[Required action]
What you return must be the exact lines of the material below, from the first through the one that has "The width and height of the screenshot is (289, 325).", with no pictures and, please, nothing else.

---

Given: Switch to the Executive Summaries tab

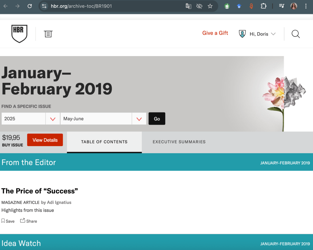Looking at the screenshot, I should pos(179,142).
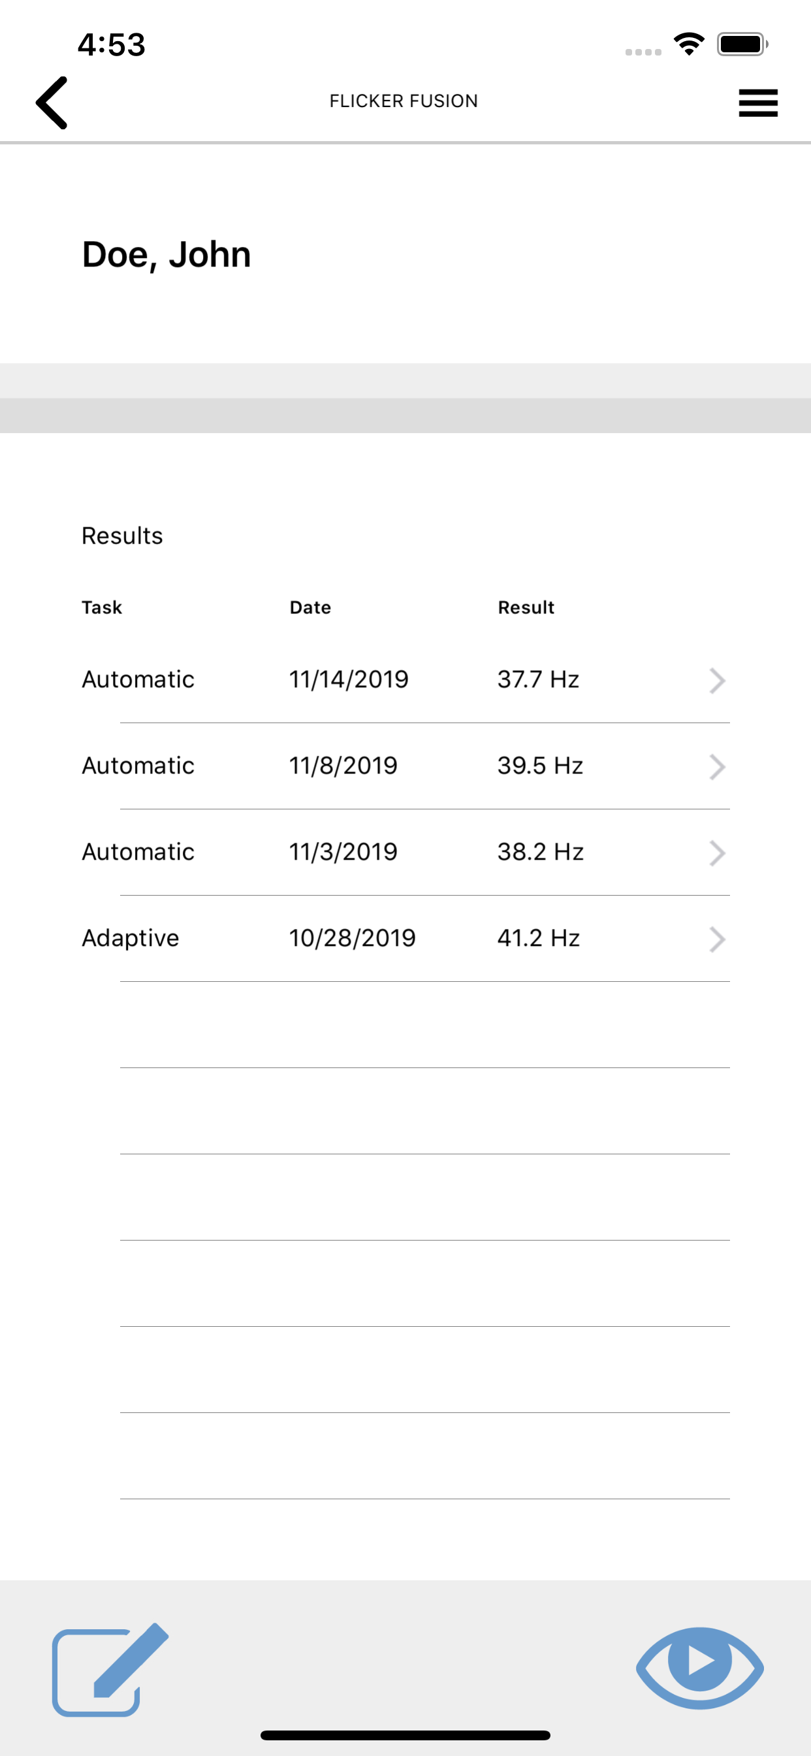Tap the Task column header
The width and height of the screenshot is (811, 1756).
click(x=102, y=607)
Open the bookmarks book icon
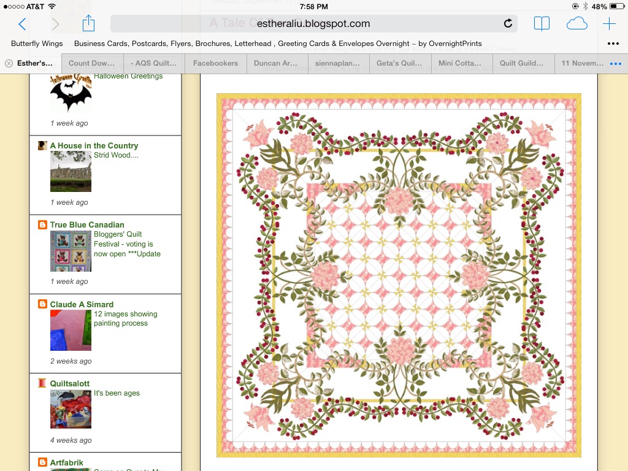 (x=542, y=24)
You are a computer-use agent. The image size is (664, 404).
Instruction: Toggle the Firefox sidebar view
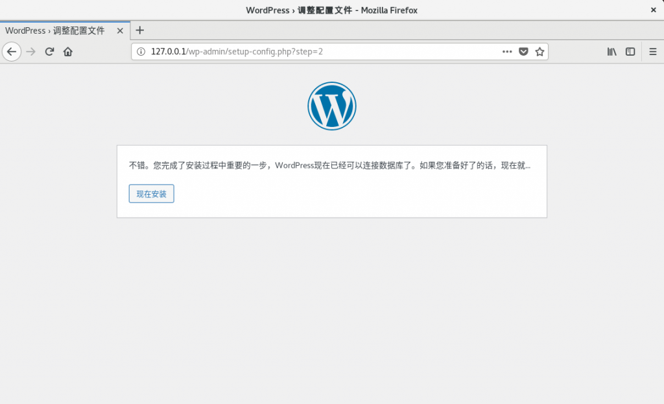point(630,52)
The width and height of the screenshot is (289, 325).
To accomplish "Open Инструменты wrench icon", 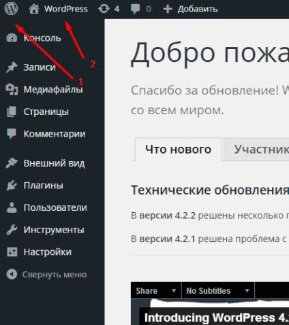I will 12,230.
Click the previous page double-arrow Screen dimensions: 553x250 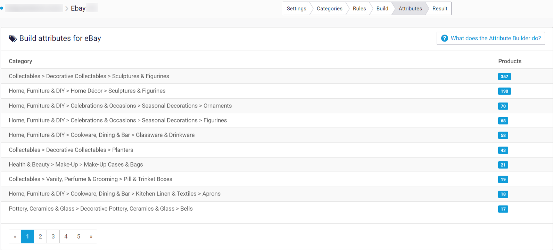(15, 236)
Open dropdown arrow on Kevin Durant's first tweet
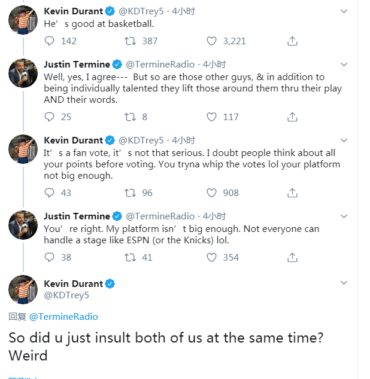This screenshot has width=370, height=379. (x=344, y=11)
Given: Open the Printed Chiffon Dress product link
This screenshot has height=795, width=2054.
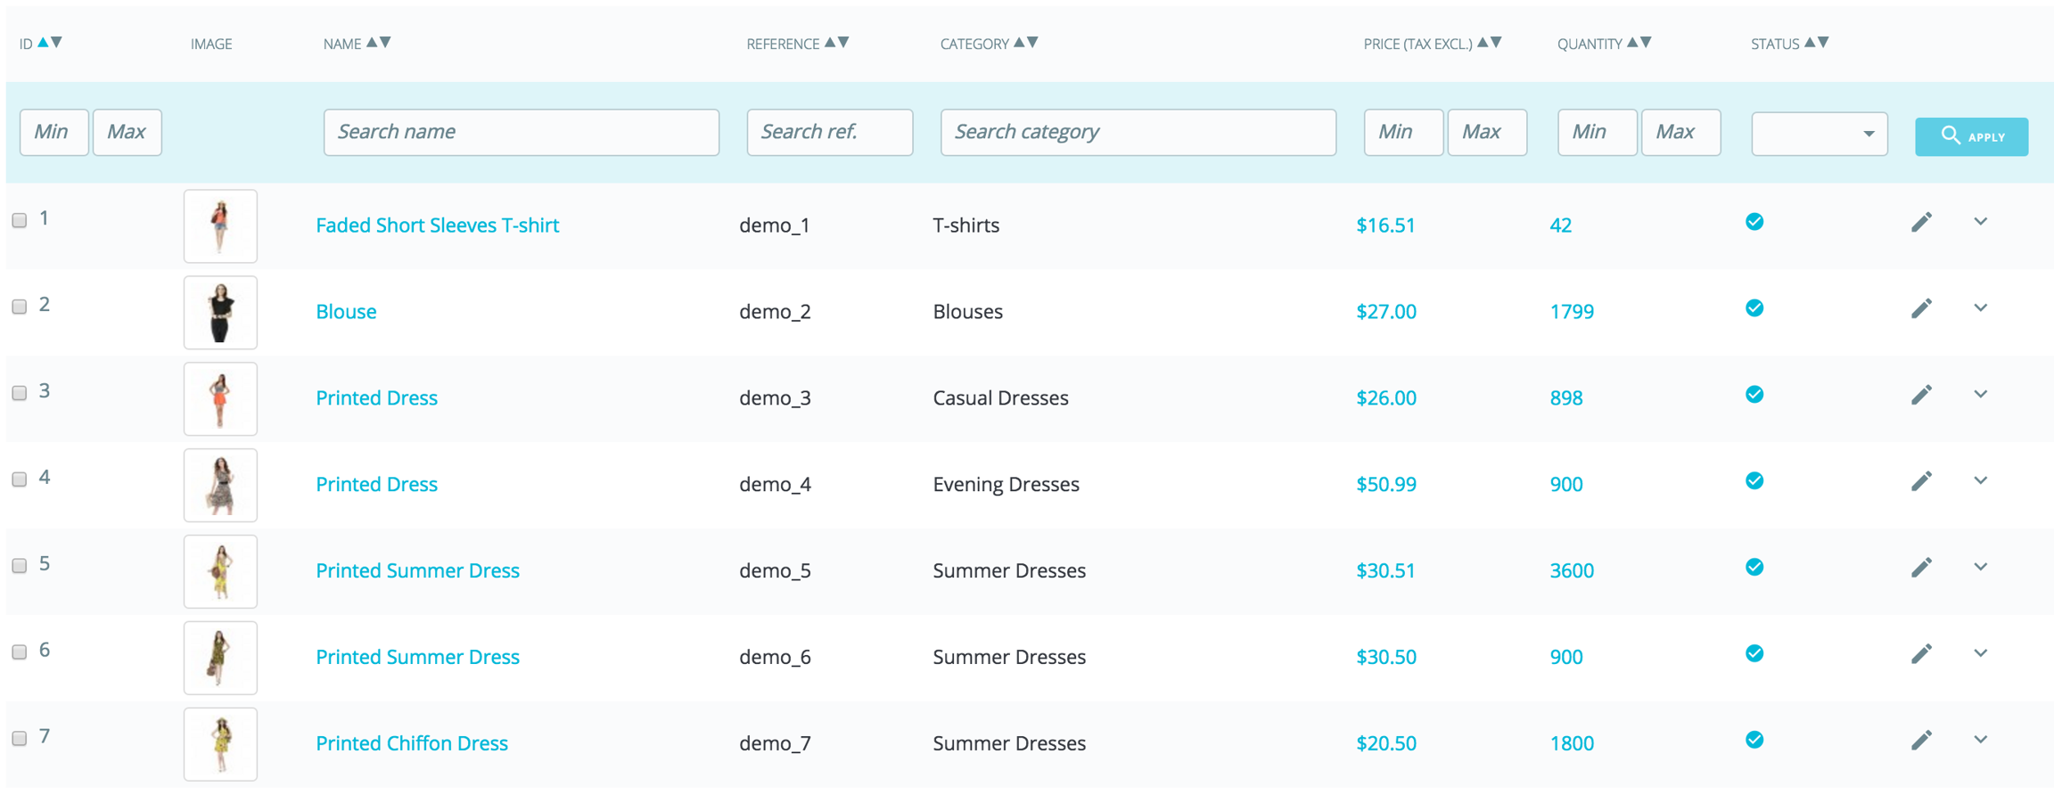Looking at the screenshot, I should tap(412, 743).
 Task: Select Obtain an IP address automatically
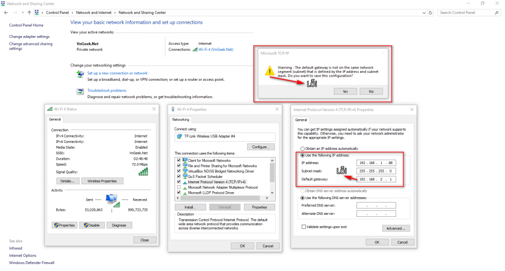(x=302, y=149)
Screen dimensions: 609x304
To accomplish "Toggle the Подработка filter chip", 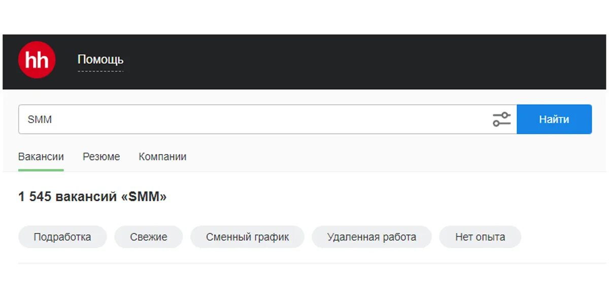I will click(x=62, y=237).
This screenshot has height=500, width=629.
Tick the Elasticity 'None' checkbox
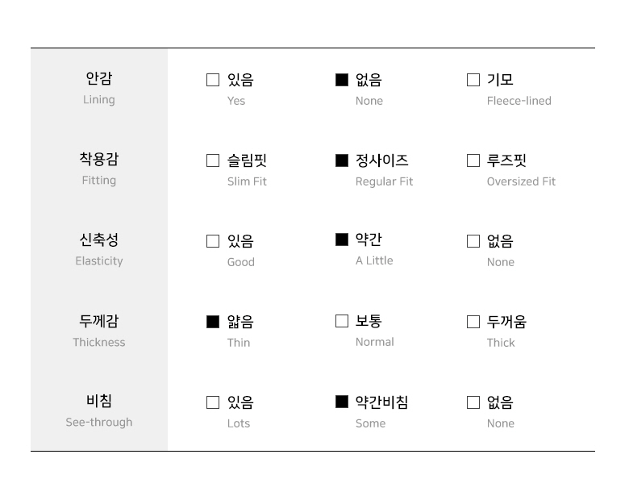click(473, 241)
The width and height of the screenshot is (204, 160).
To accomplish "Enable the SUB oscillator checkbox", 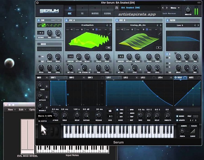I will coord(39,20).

---

[Solution below]
Given: Switch to the Executive Summaries tab

Looking at the screenshot, I should pos(179,142).
Tap the Task column header
The width and height of the screenshot is (811, 1756).
click(x=102, y=607)
Open the bookmarks book icon
 (x=542, y=24)
You are a computer-use agent. The image size is (664, 404).
Instruction: Toggle the Firefox sidebar view
point(630,52)
The width and height of the screenshot is (289, 325).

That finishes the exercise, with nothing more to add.